Considerado um dos melhores correspondentes internacionais do Brasil, Jamil Chade, que escreve para o UOL a partir de Genebra, na Suíça, relembra uma experiência que teve na Cisjordânia, onde se ergueu um muro que separa Israel da Palestina e é considerado um dos mais graves exemplos de apartheid social dos nossos tempos.
Passando pelas comunidades palestinas da região, Jamil perguntava: “Mas como foi erguido esse muro? Quem o ergueu?”. E a resposta era sempre um silêncio constrangedor. Até que alguém chegou ao lado dele e pediu: “Não pergunte mais isso, por favor”. Jamil ficou intrigado: “Por quê”. E a resposta: “Porque nós ajudamos a construir”.
Jamil Chade lembrou-se da história ao lançar, na noite de terça-feira (13), junto com a jornalista Juliana Monteiro, o livro que escreveram: “Ao Brasil, com Amor”. Durante os anos de 2021 e 2022, Jamil e Juliana trocaram cartas, que foram publicadas na revista Pessoa, onde trocavam suas impressões sobre o que acontecia no Brasil, no governo Jair Bolsonaro, durante a pandemia de covid-19, e as repercussões que viam de tudo isso no mundo, dos seus respectivos postos de observação. Jamil observa o mundo de Genebra, Juliana de Roma, na Itália, onde vive com sua família. As cartas estão agora reunidas no livro. Nós teremos, na próxima quinta-feira (22), mais chances de conversar com Jamil e Juliana. Eles estarão ao vivo, a partir das 18h30, no Congresso em Foco Talk.

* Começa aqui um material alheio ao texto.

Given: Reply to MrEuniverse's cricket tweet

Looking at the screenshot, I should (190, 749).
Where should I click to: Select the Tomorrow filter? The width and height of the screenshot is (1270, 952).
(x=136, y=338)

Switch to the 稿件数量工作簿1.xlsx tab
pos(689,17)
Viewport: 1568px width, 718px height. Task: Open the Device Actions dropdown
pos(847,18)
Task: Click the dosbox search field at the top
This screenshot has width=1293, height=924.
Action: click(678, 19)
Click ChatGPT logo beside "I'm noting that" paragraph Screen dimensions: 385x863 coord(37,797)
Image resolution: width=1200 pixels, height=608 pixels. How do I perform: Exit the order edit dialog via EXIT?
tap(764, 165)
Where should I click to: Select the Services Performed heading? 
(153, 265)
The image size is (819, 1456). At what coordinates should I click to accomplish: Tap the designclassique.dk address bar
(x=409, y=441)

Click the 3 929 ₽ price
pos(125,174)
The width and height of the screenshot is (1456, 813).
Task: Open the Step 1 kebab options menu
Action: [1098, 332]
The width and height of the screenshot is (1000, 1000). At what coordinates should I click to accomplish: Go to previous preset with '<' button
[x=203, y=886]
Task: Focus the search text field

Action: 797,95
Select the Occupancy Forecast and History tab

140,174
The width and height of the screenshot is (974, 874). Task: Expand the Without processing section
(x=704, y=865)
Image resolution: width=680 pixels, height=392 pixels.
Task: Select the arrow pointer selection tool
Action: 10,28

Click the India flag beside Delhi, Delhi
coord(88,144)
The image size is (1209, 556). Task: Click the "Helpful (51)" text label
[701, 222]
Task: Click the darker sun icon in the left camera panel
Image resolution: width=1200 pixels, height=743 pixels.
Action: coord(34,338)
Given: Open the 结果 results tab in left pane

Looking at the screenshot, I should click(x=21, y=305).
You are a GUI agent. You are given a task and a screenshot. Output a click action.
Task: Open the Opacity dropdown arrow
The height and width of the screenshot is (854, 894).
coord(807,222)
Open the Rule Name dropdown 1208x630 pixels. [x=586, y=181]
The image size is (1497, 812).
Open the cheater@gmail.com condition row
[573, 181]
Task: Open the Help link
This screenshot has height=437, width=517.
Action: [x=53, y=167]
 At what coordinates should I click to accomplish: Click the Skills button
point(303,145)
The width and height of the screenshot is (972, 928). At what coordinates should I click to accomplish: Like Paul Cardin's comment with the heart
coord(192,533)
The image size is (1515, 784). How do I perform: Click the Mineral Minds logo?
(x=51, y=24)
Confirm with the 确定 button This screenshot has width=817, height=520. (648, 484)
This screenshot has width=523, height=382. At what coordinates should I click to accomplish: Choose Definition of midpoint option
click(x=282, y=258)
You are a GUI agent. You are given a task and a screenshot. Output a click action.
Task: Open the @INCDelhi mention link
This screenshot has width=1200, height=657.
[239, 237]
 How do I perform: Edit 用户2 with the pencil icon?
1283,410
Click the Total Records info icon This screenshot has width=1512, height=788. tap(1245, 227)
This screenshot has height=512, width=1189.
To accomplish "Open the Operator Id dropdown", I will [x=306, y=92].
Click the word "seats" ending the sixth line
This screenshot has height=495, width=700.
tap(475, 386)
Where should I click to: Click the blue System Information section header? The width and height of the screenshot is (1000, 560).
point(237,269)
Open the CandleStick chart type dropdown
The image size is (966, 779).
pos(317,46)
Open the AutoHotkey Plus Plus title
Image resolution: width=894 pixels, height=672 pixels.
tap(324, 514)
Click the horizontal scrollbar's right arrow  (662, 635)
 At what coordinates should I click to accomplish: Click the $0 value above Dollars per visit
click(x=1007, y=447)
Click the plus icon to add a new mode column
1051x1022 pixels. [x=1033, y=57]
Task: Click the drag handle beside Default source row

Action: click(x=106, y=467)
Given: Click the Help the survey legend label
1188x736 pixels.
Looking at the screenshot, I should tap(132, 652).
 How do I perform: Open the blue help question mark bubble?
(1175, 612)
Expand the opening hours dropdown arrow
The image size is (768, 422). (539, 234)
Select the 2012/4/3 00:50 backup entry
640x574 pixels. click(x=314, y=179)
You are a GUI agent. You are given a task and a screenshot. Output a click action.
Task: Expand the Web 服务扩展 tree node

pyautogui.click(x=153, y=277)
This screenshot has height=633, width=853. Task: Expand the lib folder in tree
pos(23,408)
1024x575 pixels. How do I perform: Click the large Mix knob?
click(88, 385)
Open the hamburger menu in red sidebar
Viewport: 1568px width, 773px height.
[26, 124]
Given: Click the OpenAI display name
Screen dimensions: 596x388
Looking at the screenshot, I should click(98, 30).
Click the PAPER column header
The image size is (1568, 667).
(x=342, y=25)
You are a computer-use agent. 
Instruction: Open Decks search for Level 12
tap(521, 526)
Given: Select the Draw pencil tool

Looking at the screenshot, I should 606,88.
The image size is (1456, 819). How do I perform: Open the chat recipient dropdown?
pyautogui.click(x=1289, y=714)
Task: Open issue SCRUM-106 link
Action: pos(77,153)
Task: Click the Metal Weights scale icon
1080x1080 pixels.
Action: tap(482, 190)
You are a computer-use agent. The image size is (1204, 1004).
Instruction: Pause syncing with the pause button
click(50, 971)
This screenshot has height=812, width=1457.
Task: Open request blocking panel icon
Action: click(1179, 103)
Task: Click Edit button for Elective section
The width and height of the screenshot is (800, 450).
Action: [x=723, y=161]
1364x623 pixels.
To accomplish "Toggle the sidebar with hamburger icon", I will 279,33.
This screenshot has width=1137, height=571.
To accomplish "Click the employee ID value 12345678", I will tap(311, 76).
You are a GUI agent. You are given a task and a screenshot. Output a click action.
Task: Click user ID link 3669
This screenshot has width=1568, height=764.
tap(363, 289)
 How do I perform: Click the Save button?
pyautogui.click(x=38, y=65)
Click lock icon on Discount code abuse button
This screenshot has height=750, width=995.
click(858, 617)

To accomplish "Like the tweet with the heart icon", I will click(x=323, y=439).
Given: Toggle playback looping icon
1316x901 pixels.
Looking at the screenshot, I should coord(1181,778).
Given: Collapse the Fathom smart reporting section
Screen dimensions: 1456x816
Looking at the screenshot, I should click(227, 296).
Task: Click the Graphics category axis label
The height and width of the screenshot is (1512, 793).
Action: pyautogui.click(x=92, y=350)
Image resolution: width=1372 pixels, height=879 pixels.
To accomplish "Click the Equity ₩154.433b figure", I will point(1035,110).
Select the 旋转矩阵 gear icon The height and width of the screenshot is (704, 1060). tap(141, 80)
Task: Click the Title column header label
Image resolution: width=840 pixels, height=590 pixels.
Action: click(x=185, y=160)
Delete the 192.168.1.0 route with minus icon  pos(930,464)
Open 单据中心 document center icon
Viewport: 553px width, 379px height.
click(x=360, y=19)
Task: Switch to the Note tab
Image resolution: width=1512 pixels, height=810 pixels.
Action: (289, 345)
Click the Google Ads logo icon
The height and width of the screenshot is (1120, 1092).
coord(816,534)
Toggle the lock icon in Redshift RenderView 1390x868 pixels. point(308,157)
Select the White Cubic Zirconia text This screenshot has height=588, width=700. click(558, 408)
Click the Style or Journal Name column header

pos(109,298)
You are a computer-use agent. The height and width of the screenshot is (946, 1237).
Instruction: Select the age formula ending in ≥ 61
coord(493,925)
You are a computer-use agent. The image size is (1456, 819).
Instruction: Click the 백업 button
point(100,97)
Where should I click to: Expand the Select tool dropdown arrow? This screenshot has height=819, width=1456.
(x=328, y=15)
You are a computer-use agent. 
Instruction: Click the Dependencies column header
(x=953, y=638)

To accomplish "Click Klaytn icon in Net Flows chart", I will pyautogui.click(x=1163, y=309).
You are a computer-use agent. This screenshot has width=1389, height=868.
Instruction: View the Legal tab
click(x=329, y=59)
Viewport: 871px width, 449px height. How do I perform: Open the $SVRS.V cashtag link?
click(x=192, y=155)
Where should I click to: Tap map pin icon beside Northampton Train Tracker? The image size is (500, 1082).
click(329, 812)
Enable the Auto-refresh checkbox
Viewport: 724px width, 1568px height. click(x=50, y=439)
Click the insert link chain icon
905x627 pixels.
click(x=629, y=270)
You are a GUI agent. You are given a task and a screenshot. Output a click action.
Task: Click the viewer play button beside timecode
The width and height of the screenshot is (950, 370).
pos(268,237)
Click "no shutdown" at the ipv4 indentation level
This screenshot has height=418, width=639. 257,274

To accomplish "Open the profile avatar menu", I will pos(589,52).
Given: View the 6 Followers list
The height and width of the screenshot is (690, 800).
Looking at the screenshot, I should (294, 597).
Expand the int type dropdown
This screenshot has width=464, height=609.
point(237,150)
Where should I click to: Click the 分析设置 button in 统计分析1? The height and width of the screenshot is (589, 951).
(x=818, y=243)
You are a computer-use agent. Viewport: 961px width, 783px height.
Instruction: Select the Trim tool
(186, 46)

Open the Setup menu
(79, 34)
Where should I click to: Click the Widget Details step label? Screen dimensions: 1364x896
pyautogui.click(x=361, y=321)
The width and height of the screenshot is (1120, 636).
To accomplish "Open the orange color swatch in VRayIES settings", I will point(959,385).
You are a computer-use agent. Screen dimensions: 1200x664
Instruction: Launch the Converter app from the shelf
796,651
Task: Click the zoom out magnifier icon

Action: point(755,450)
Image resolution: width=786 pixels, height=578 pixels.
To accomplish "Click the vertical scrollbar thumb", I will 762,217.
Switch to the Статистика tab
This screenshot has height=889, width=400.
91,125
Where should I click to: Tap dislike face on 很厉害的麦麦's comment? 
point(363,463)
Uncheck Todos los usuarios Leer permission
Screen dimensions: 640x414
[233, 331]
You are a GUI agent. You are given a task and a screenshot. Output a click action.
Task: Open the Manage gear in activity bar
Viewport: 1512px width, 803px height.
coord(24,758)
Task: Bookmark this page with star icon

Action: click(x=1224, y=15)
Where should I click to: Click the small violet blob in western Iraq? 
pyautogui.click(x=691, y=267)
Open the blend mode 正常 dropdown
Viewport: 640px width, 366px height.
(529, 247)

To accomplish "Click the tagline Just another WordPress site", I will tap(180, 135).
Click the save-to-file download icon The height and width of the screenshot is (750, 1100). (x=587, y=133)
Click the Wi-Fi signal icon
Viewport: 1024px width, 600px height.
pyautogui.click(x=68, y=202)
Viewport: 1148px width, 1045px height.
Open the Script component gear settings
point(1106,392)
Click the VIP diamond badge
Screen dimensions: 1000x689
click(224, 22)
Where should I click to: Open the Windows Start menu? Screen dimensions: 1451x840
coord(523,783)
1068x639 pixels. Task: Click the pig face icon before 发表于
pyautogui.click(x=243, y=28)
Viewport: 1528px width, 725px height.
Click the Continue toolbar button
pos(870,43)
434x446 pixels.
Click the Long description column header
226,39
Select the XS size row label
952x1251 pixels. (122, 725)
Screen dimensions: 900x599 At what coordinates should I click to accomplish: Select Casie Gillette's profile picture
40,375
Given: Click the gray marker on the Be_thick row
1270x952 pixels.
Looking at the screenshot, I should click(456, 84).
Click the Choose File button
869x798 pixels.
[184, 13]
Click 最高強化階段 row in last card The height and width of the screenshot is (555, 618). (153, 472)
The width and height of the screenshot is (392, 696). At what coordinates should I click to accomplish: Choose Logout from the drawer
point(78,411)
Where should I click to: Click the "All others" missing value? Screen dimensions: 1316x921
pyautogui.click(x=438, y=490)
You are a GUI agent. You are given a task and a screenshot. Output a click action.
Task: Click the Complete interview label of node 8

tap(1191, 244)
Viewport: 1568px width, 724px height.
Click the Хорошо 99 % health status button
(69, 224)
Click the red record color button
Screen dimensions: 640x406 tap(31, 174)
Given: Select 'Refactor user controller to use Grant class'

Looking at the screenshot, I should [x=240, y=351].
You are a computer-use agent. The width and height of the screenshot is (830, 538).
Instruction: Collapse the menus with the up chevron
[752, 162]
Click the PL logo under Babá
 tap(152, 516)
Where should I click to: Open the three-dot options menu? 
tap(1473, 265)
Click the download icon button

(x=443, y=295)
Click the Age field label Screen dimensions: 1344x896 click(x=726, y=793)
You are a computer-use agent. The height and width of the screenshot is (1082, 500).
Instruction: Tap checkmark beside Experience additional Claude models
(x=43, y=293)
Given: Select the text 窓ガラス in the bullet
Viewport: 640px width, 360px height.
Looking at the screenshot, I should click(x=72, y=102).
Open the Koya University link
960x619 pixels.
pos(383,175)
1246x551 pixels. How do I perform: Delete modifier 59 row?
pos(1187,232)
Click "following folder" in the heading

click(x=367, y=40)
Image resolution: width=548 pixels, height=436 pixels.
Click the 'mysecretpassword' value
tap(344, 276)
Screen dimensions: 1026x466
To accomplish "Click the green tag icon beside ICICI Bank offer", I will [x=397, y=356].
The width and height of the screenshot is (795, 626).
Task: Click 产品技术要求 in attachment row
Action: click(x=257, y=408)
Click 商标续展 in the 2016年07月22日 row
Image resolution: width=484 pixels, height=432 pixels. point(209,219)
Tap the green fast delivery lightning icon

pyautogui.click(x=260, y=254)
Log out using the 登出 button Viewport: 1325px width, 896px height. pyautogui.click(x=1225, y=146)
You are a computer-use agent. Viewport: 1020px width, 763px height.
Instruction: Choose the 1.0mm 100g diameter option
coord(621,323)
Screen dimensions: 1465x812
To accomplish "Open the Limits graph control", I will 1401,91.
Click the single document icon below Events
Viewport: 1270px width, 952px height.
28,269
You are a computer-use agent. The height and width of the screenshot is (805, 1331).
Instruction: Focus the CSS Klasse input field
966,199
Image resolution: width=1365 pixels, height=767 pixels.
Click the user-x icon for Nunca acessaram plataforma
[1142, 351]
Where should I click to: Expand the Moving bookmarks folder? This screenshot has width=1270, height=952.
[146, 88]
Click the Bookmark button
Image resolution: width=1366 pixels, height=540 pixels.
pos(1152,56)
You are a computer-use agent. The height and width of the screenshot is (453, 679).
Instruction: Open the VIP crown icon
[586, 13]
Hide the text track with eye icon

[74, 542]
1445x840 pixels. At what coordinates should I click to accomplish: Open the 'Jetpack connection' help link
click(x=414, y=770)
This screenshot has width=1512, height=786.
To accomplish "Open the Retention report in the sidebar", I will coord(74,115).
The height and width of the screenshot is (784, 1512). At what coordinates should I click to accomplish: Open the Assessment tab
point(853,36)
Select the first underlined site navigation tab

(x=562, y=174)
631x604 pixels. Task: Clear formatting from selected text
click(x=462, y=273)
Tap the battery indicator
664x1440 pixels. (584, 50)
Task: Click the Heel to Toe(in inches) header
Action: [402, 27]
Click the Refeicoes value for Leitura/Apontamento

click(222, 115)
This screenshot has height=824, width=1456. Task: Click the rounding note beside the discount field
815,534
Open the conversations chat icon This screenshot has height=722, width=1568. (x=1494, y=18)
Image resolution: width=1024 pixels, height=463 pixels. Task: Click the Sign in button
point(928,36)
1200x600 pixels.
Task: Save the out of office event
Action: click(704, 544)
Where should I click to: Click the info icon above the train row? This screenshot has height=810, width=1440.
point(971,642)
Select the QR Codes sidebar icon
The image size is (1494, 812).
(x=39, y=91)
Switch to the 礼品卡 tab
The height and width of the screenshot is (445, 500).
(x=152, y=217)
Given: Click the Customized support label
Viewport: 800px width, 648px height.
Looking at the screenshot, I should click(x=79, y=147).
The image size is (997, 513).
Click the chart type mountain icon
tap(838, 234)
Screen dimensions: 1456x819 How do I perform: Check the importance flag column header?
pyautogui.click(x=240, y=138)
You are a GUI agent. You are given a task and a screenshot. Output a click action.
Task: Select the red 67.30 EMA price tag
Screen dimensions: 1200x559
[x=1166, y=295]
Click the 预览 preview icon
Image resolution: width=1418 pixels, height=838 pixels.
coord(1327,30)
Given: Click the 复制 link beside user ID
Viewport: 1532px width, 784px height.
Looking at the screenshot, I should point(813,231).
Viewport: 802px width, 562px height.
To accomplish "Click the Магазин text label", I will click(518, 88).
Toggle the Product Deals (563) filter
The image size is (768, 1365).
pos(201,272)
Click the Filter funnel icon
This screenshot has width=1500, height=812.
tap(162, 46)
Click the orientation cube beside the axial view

Aguarde mais informações.
No lançamento do livro, na Livraria da Travessa, em Brasília, Jamil contou essa história, que Juliana emendou com outras reflexões que merecem ser levadas em conta. Em Brasília por estes dias, com sua família, Juliana resolveu ir até a Esplanada dos Ministérios no dia Sete de Setembro, quando Bolsonaro sequestrou as comemorações pelo bicentenário da Independência e as transformou em um ato de campanha.
A primeira constatação de Juliana: havia muita gente na Esplanada dos Ministérios. Como houve também muita gente nos atos do Rio de Janeiro e de São Paulo. E ela afirma: não viu ali uma horda de boçais rugindo e espargindo o seu ódio contra a humanidade. Juliana viu famílias, de diversos níveis sociais. “Aquelas pessoas podiam até ser equivocadas, mal informadas, movidas por avaliações erradas. Mas o que levava muitos ali não era o ódio, de alguma forma era esperança”.
Ao fazer tais constatações em alguns grupos, Juliana conta que começou a ser hostilizada e cancelada por segmentos da esquerda. Ela, na visão deles, não deveria expressar que Bolsonaro de fato arregimentara um grupo grande de pessoas. Ela não deveria olhar para aquelas pessoas como se seres humanos fossem.
Publicidade“A julgar pelas pesquisas de agora, nós temos algo em torno de 50 milhões de pessoas que consideram Bolsonaro a melhor opção. O que nós vamos fazer depois da eleição com elas? Nós vamos construir um muro e deixá-las do outro lado?”, pergunta Juliana.
A jornalista considera que a forma das reações a ela por essas constatações pelo campo da esquerda ajuda a explicar também muito do nosso drama. E quem conhece Juliana sabe que, a essa altura, ela não tem a menor dúvida quanto à opção que irá tomar no dia 2 de outubro quando entrar na cabine eleitoral. Mas é preciso refletir sobre a forma como fomos construindo todo esse processo. Como todos fomos eliminando as nuances. Como fomos cancelando e hostilizando cada um que não se adequava inteiramente ao nosso pensamento. Quem acompanha este espaço, sabe que essa é aqui também uma preocupação há muito tempo.
No encontro de terça-feira (13), Jamil lembrou ainda o quanto que até hoje é difícil à Alemanha superar a chaga do nazismo. E, sobre a Alemanha, Hannah Arendt já refletira sobre como o mal se dissemina, se entranha, se torna banal, a explicar como as pessoas podem acabar seguindo e admirando valores e ações que normalmente repudiariam. Mas porque estão tomadas por uma interpretação totalmente distorcida da realidade. E Hannah Arendt, ao tentar refletir e compreender isso, também foi no início muito mal compreendida.
A pouco mais de duas semanas das eleições, ainda não somos capazes de dizer qual será o resultado. O que fica, porém, da leitura do livro de Jamil e Juliana, das impressões de quem ama o Brasil e, pelas circunstâncias, hoje o enxerga de longe, é que, qualquer que seja o resultado, o país terá que se reconstruir. Terá que se reconciliar. Terá que destruir os muros que foram sendo construídos.